Nepal. Around Annapurna. Part 2

 The ascent to Thorong La Pass was probably the toughest challenge of our journey. Gaining almost 1300 meters in altitude triggered symptoms of altitude sickness in me: lightheadedness, slight nausea, headache, and loss of appetite. Although we were not pushing ourselves too hard and maintained a heart rate of 120 beats per minute, which at sea level would be 80-90 beats per minute, the altitude made it much more difficult...
 Interactive map of the route...
 
  Despite the sunny weather and clear skies, it was quite cold at the summit of the pass due to strong winds and subzero temperatures. We put on almost all the clothes we had...  
   Descent from the Pass...




   Usually, the Annapurna Circuit is trekked in the opposite direction, which is considered much easier. We didn't meet anyone trekking in our direction. The main reason is the altitude of the last lodges before the pass. In the typical route, the last lodge is at an altitude of 4900 meters, allowing for a shorter ascent of 516 meters to the summit of the pass, compared to the 1300 meters we had to climb. This is crucial for proper acclimatization... 
  High camp at 4900 meters...     

   We descended to an altitude of 3800 meters... 

 

   Then diverged from the main route towards Tilicho Lake. We gained another 300 meters and spent the night in a lodge near the lake's base camp. On the fourth day, we covered over 30 kilometers, crossed Thorong La Pass, and headed towards the high-altitude lake.
   On the morning of the fifth day, we started with an ascent on scree paths...

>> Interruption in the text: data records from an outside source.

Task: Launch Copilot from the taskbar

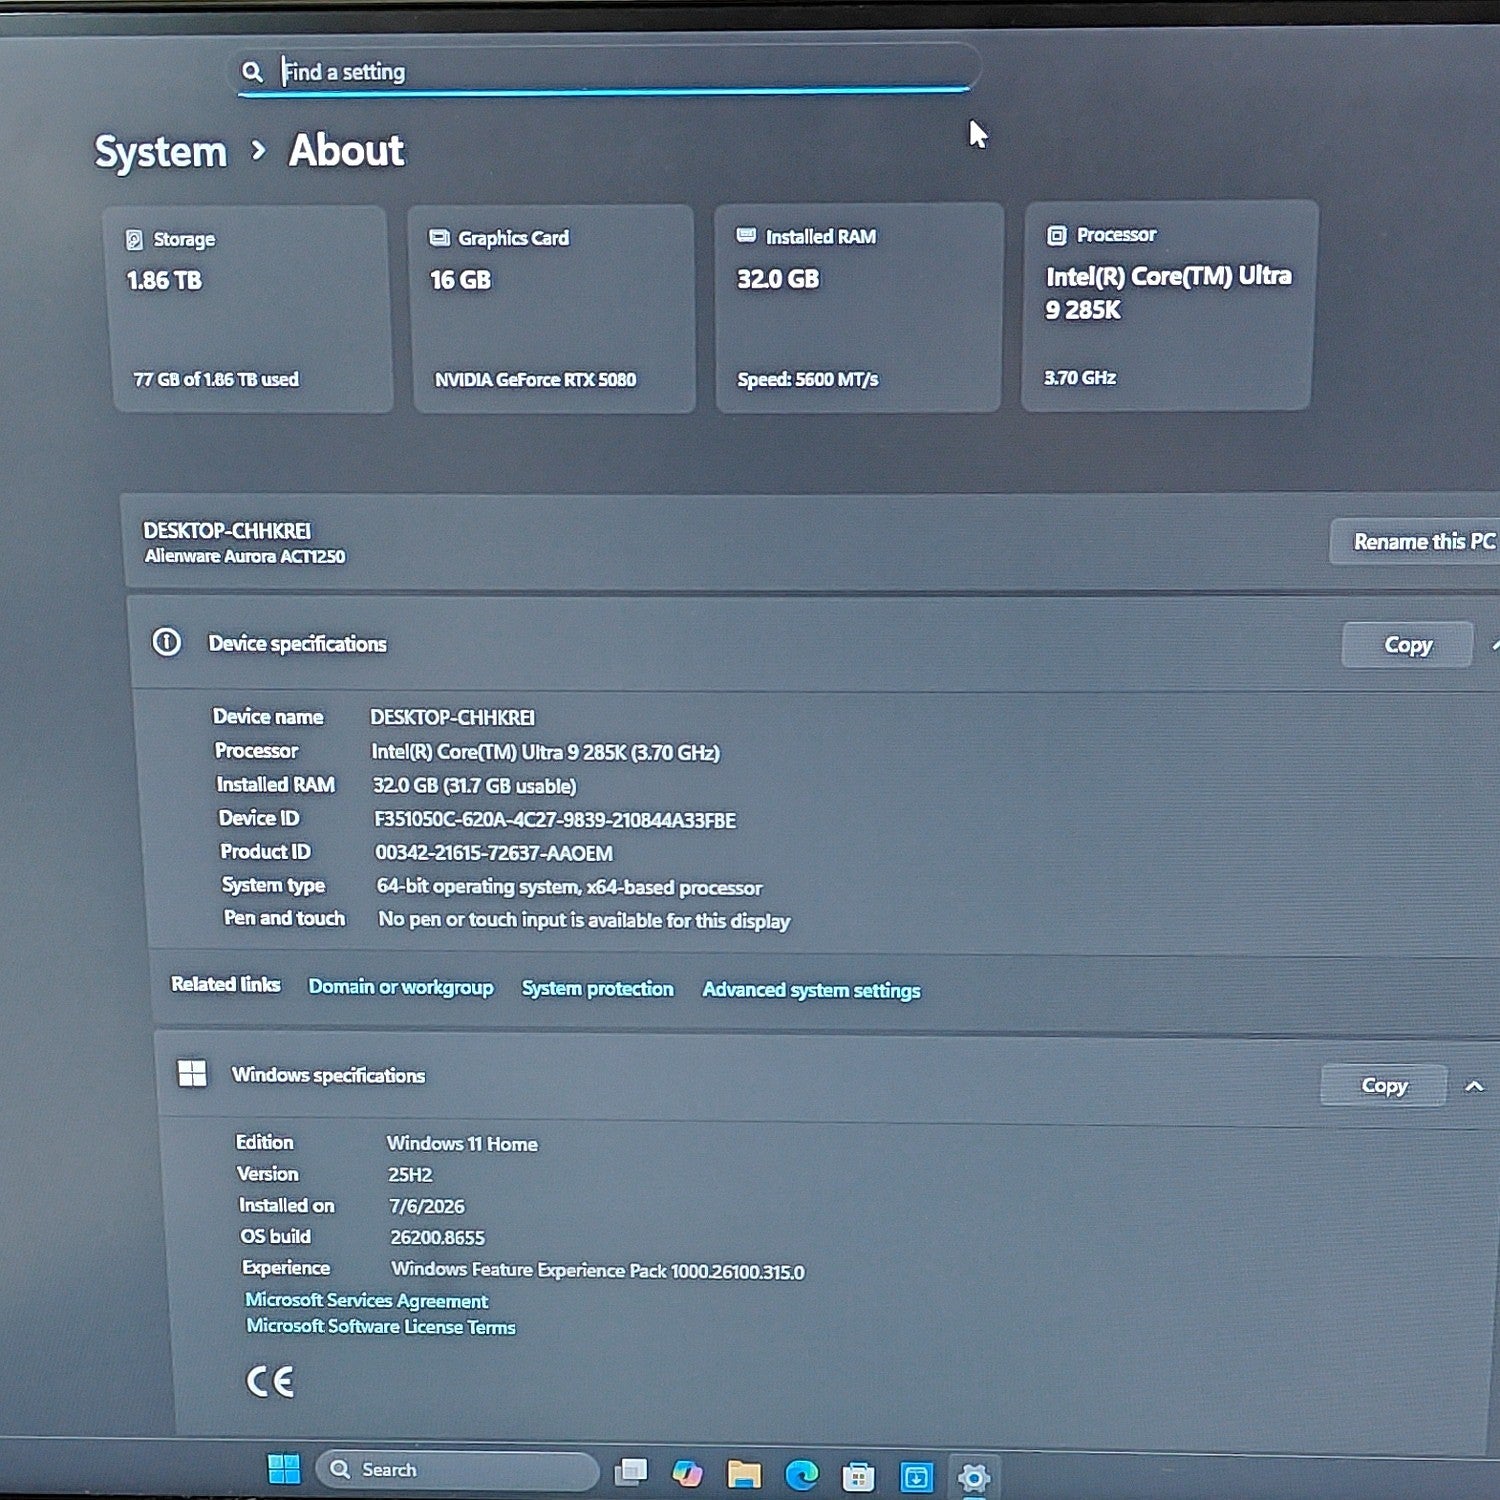Action: coord(688,1473)
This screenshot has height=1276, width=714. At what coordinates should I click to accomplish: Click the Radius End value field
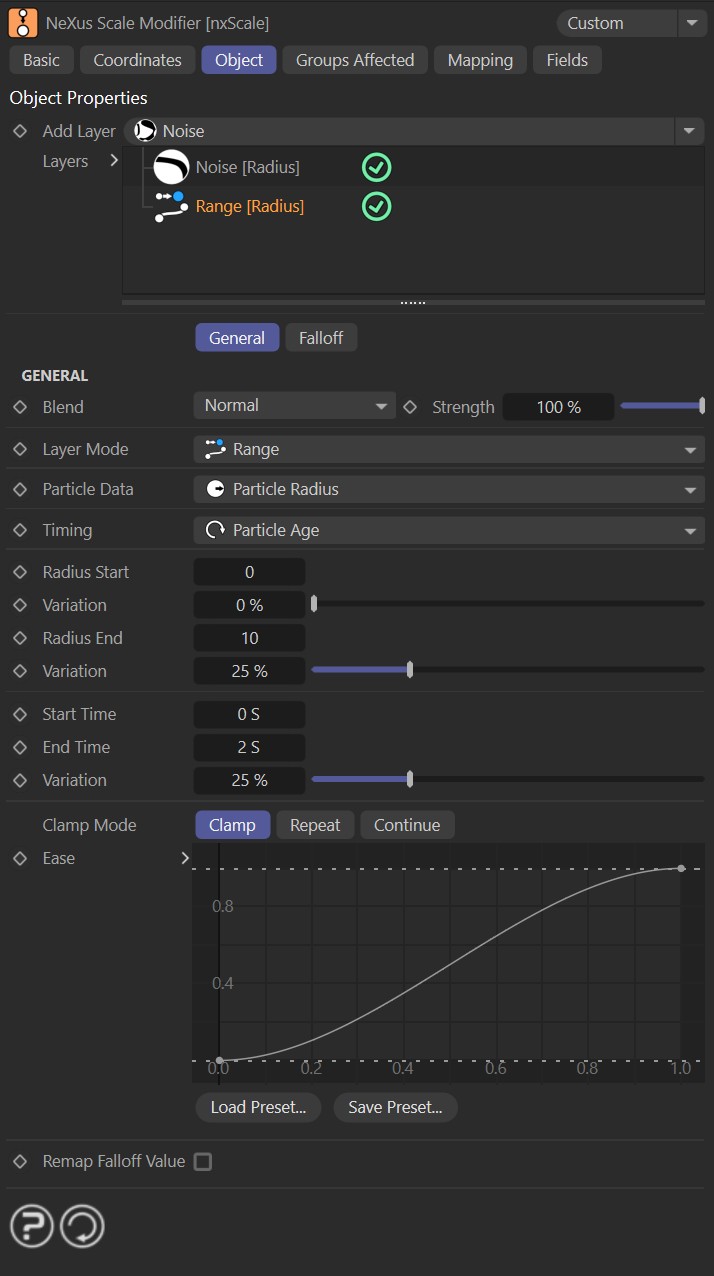click(249, 638)
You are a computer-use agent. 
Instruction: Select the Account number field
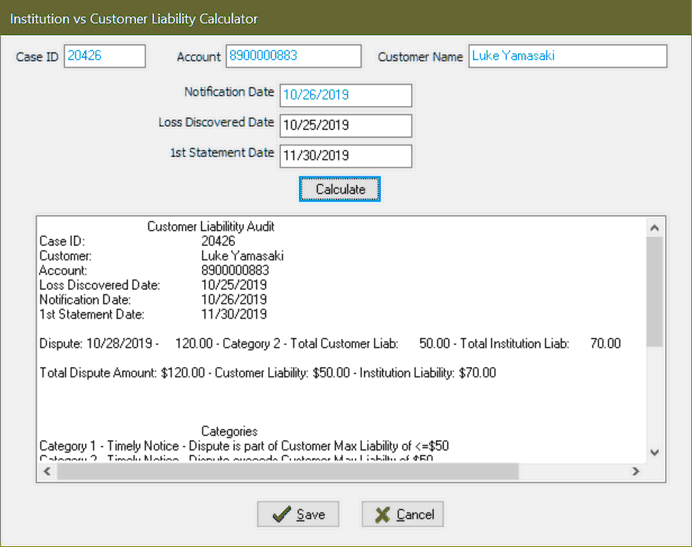coord(293,56)
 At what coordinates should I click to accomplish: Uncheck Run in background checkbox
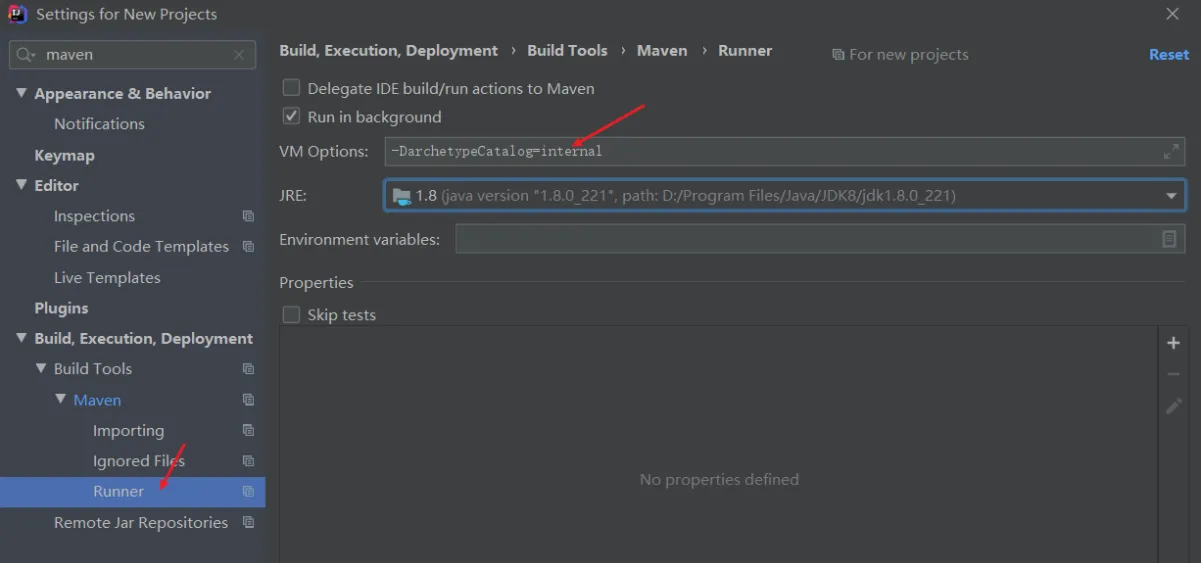pyautogui.click(x=291, y=116)

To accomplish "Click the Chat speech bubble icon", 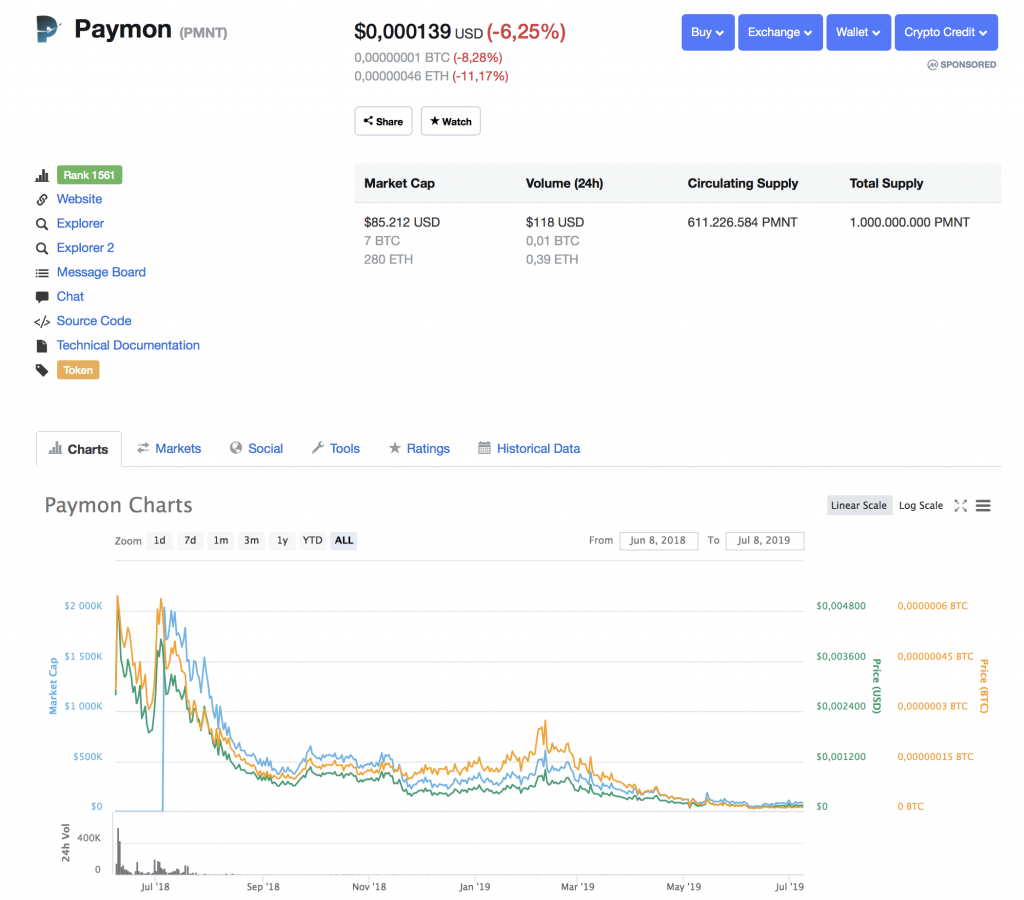I will click(x=42, y=297).
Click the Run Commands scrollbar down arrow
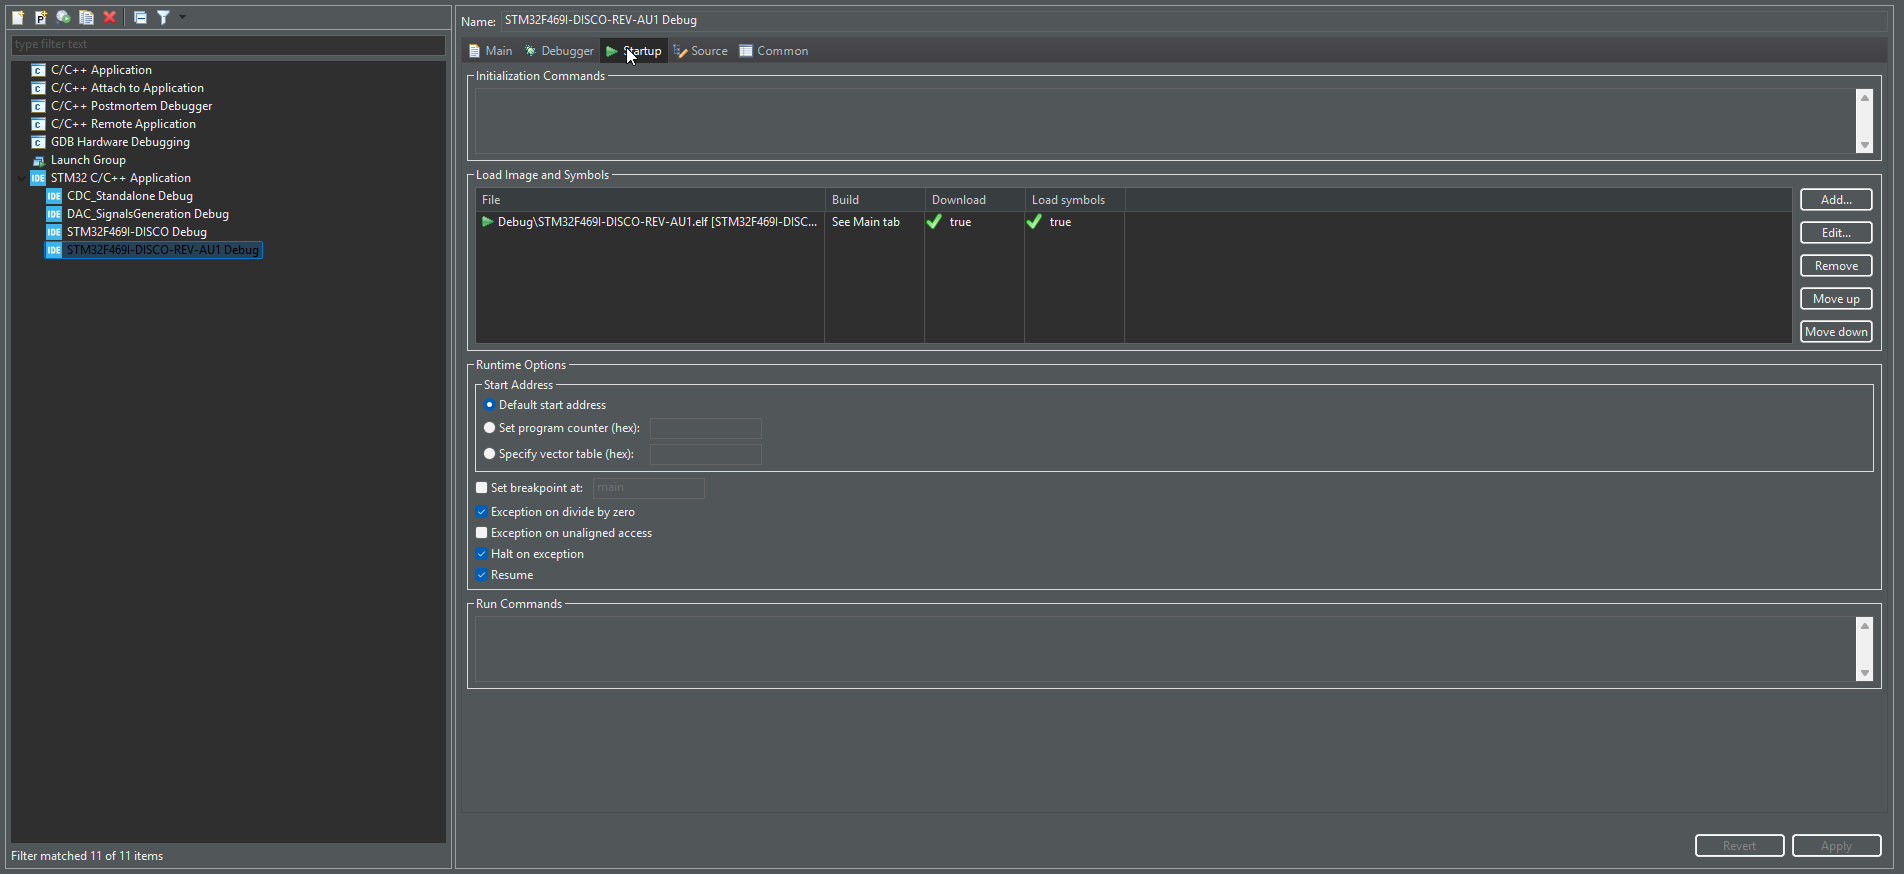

 The strong wind, cold, and the frozen, cloud-covered lake at an altitude of 4919 meters were challenging...
  We got quite sunburned the day before, and now we were a bit frostbitten after reaching 5000 meters. Throughout the climb, we didn't encounter a single tourist...  
    


   On the way back, we stopped for lunch with our porridge at Tilicho Lake base camp...
   The streets of Manang...




  We spent the fifth night in the village of Bhakra, where there is a Buddhist temple complex and monastery...



   The sixth day began with an ascent to Ice Lake, located at an altitude of 4650 meters...




    The lake lived up to its name, being covered with ice...

 The mechanism of the prayer wheel rotating in the air..
   We descended from the lake and experienced the contrast of cold and warmth as we ran down the mountain into the gorge...
    
  Gate to the Buddhist village...
  The ceilings and walls of the passage were decorated in the style of Hinduism and Buddhism...
 Stupas were located along the stream, with prayer wheels inside that started spinning under the pressure of water hitting the blades attached to their axis...
   Another Buddhist monastery... Near this monastery, we found two orange scarves with Buddhist symbols, which became a prized decoration for our backpacks... 

   Stupas...


   Typical stone villages along the way...
   The weather deteriorated completely by evening, and it began to drizzle...
  Natural skyscrapers...
  The road was cut along a rocky mountain. The rocky surface still bore the marks where explosives were placed during the construction of the path... 
  On the sixth night, we stayed in the village of Thaleku. The next morning, on the seventh day, we were greeted by the green landscapes of the lowlands...


   Locals..


   Another example of roads "carved" into the Himalayan cliffs...
 
  One of the numerous waterfalls along the way...
   A bridge spanning the turquoise river...

 Mountain cows...
  One kilometer from the town of Jagart, we descended to hot sulfur springs. ..
  Here we found local Nepali women bathing and doing laundry. After taking sulfur baths, Dima rubbed himself with their body oil...  
   And I played mantras for them...

   The lower we descended, the more life we saw along our path...


    Traditional farming techniques...

  Nepal is a country where six-sevenths of the territory is occupied by the Himalayan mountain range. The main industry is agriculture (76% employment, 35% of GDP). People have learned to reclaim small patches of land for cultivation, leading to the creation of terraced farms that cover many of the country's mountain slopes...




  On the seventh day, having covered about 50 km, we virtually completed our route. The next morning, we only had to reach the bus station in the town of Besisahar. Our next stage was the Three Passes trek, located in the Everest Base Camp region.